*** Opening of Dataset extract ***

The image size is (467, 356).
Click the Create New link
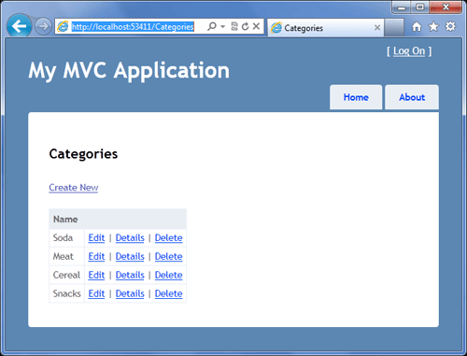pyautogui.click(x=74, y=188)
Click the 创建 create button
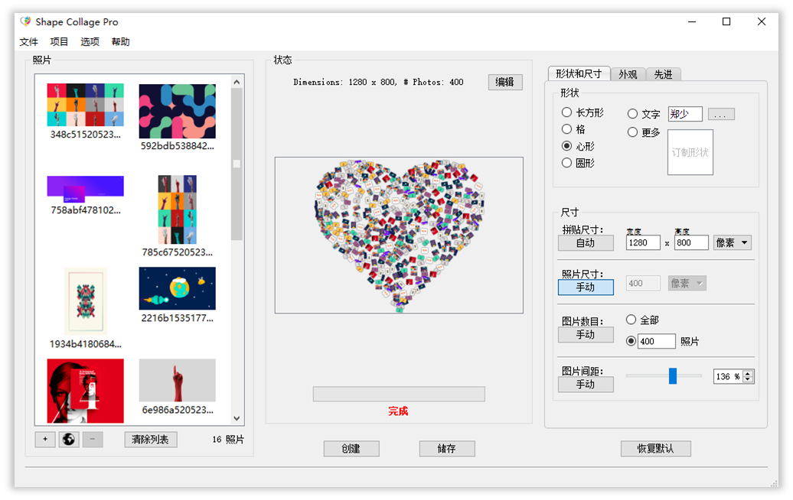Viewport: 793px width, 500px height. click(x=351, y=449)
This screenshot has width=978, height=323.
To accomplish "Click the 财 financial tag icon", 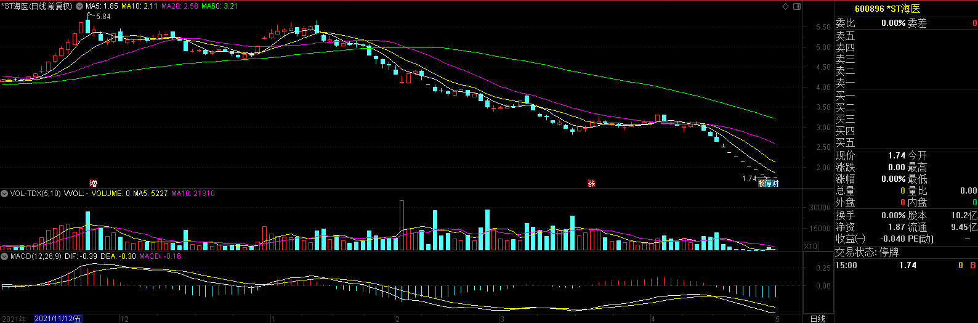I will 775,183.
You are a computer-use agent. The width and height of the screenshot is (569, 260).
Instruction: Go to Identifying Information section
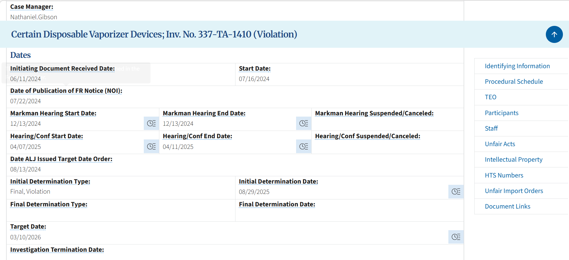[x=517, y=66]

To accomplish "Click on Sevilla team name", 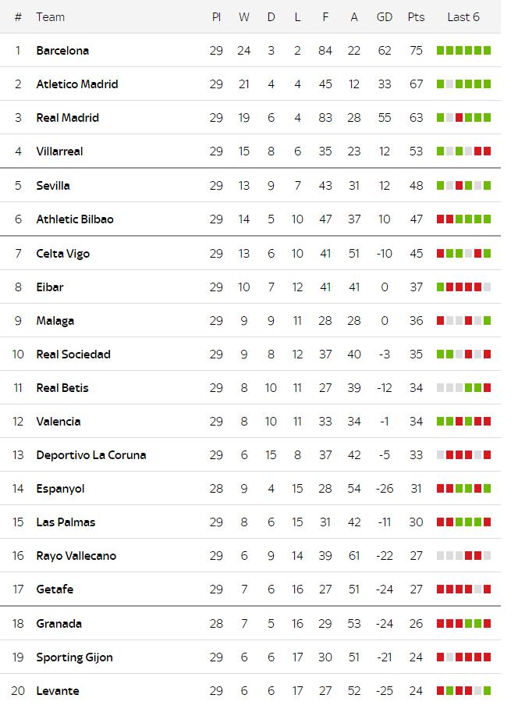I will tap(53, 186).
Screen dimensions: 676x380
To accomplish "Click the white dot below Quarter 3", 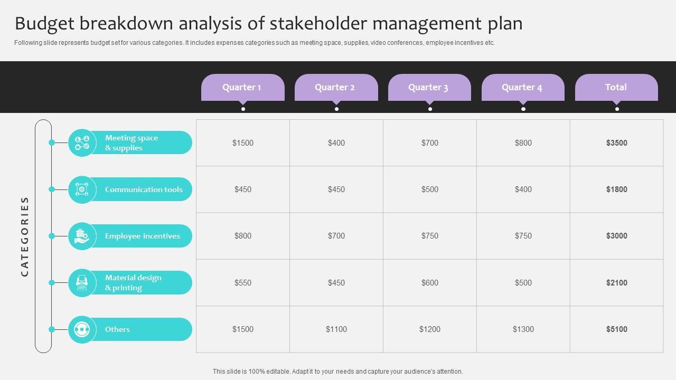I will [x=430, y=109].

*** Close of Dataset extract ***

#### [Exercise details]
Look through the records and copy down every line that holds "screenshot".

#### [Answer to this task]
This screenshot has width=978, height=323.
You are a computer-use agent. The width and height of the screenshot is (569, 260).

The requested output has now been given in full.